While preclinical results indicate that the link between alcohol and stimulant use may be due to genetic factors (McKinzie et al., 2002) or history of alcohol consumption (Manley and Little, 1997), there may be a number of other factors contributing to the effects observed in the present study. First, it is possible that moderate drinkers were sensitized to the reinforcing and subject-rated effects of d-amphetamine by their greater reports of lifetime amphetamine use than light drinkers. Preclinical research has shown that even modest histories of stimulant administration can produce sensitization to stimulant drugs (Tirelli et al., 2003). Another potential factor that could contribute to increased d-amphetamine self-administration relates to naturalistic drug intake. That is, by definition moderate drinkers in this study used more alcohol than light drinkers. In addition, moderate drinkers reported greater lifetime use of other drugs, albeit generally not statistically different from the reports of light drinkers. Previous research has shown that individuals with higher levels of naturalistic drug intake will self-administer drugs to a greater degree in the laboratory than those with lower levels of naturalistic drug intake (Walsh et al., 2010). The mechanism(s) driving the association between alcohol and stimulant use cannot be determined from the present study, but this effect is likely driven by a number of factors (i.e., genetic, behavioral and pharmacological).
While results of the present study show that moderate drinkers are more sensitive to the effects of stimulants, they are concordant with and extend the results of other previous studies that compared the reinforcing and subject-rated effects of other commonly abused drugs (i.e., benzodiazepines, ethanol, and inhaled anesthetics) as a function of drinking status in humans (Cho et al., 1997; de Wit and Doty, 1994; de Wit et al., 1989; Doty et al., 1997; Evans and Levin, 2004; Evans et al., 1996; Holdstock et al., 2000; King et al., 2002; Zacny et al., 2008). In one prospective study, for example, moderate drinkers were significantly more likely to self-administer diazepam, a benzodiazepine, than light drinkers (de Wit and Doty, 1994). Another study from the same group found that moderate drinkers experienced significantly greater subjective effects than light drinkers after administration of diazepam (de Wit et al., 1989). Lastly, moderate drinkers have been shown to self-administer significantly greater amounts of sevoflurane (an inhaled anesthetic) than light drinkers (Zacny et al., 2008). Laboratory-based research has consistently shown a relationship between alcohol consumption and increased reinforcing and subjective effects of commonly abused drugs. Increased reinforcing and subjective effects are implicated in increased risk for drug use/abuse.
In the current study, light and moderate drinkers differed significantly from each other on the self-reported number of alcoholic drinks consumed each week because the group inclusion criteria employed in the current study segregated participants based on weekly alcohol intake. The light and moderate drinkers also differed on the number of days of benzodiazepine use in the last month (i.e., moderate drinkers > light drinkers). This finding (i.e., moderate drinkers used benzodiazepines on significantly more days in the month preceding screening than light drinkers) extends the findings of previous studies that suggest moderate drinkers are more susceptible to the abuse-related effects of benzodiazepines under controlled laboratory conditions, as well as in the natural environment (de Wit et al., 1989).

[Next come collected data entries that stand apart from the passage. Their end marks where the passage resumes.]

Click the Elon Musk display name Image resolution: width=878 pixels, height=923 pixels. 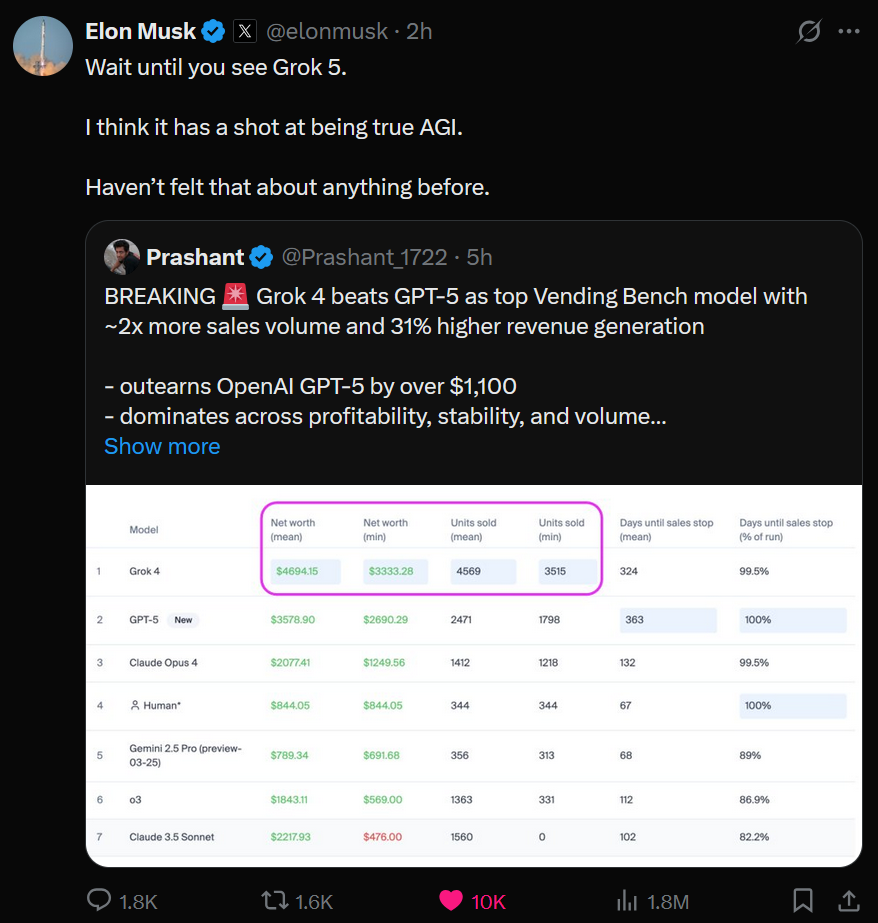(x=140, y=32)
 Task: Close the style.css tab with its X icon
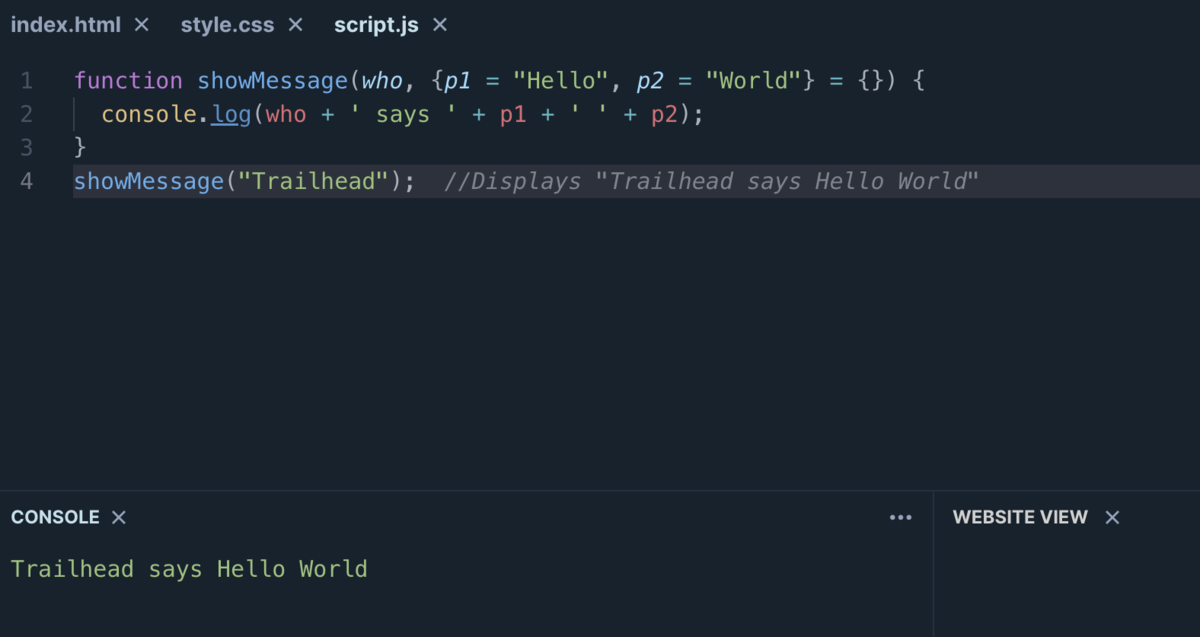tap(295, 25)
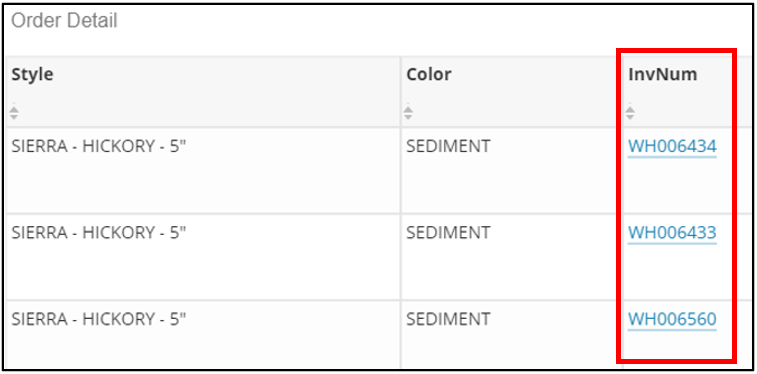Click SEDIMENT in the WH006434 row

click(448, 146)
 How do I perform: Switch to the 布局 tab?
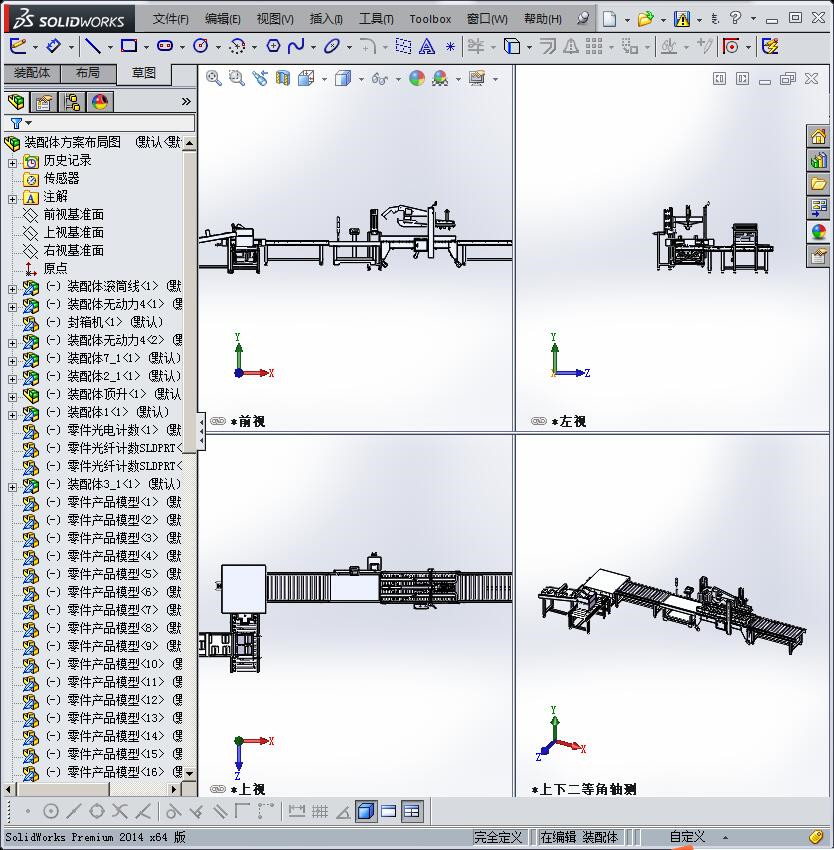click(88, 73)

Light and moderate drinkers differed on the number of participants reporting amphetamine use as well as total years of amphetamine use. These differences were not surprising and are concordant with the present finding (i.e., moderate drinkers are more susceptible to the reinforcing effects of d-amphetamine). These findings show that laboratory drug-taking behavior is a reliable representation of actual drug-taking behavior. Worth noting is that while light and moderate drinkers differed on total years of amphetamine use, the two groups did not differ on age.

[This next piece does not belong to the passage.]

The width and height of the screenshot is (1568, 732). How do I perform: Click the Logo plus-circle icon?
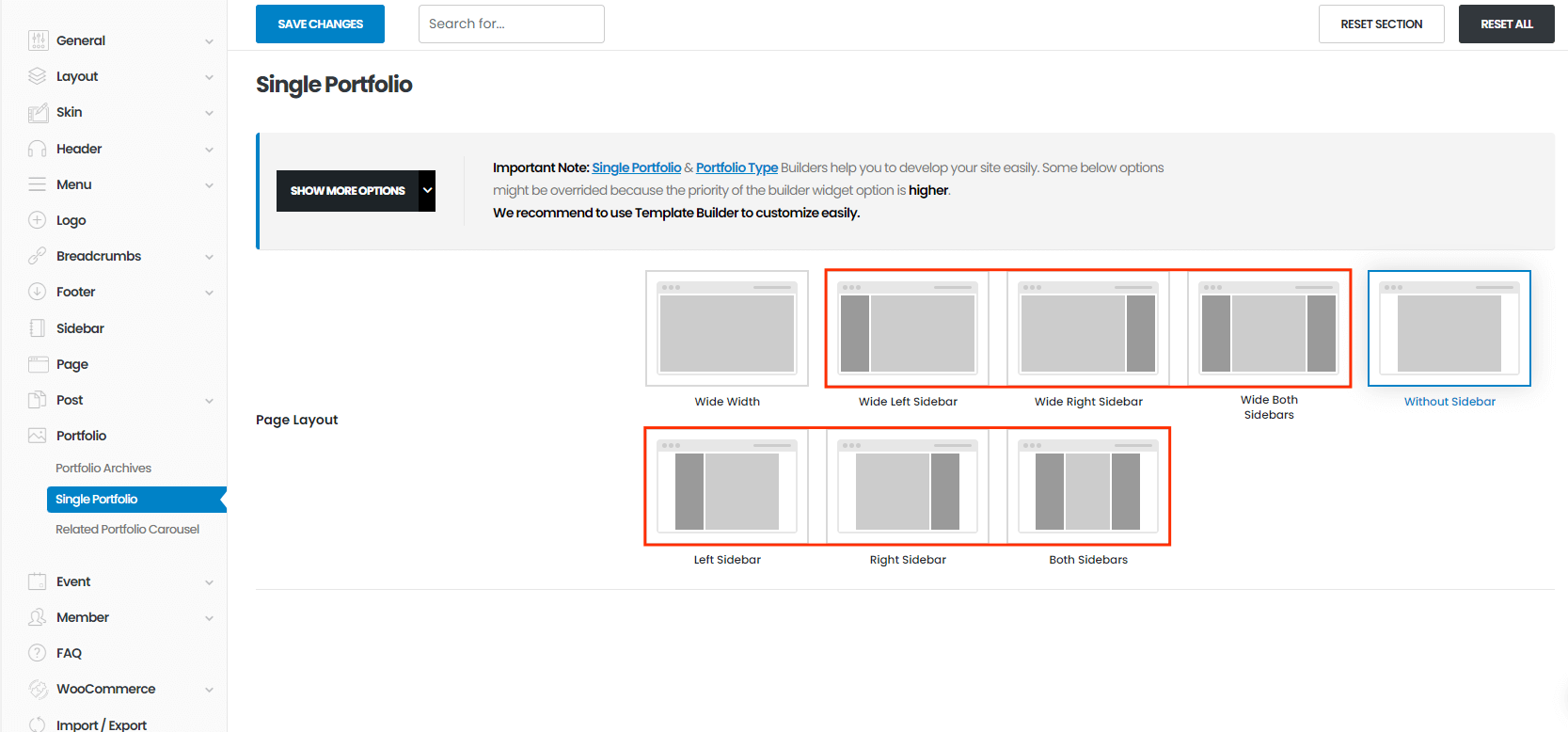38,220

The present findings add to a growing body of human behavioral pharmacology research that suggests individuals differ in their sensitivity to acute drug effects based on psychiatric disorder, personality dimensions (e.g., sensation seeking, impulsivity, and risk taking), age, genotype, and gender (Helmus et al., 2005; Hutchison et al., 1999; Kelly et al., 2006, 2009; Kreek et al., 2005; Laviola et al., 1999; Lott et al., 2005; Stoops et al., 2007a; Vansickel et al., 2010). Variations in the above factors have been implicated in increased vulnerability to drug use, abuse, addiction, and relapse. A previous study completed by our group found that high sensation seekers were more sensitive than low sensation seekers to the reinforcing effects and some of the subject-rated effects of d-amphetamine (Stoops et al., 2007a). High sensation seekers had a significantly higher break point on the modified progressive-ratio procedure and significantly higher subjective effect ratings of Stimulated and Like Drug compared to low sensation seekers after administration of d-amphetamine (Stoops et al., 2007a).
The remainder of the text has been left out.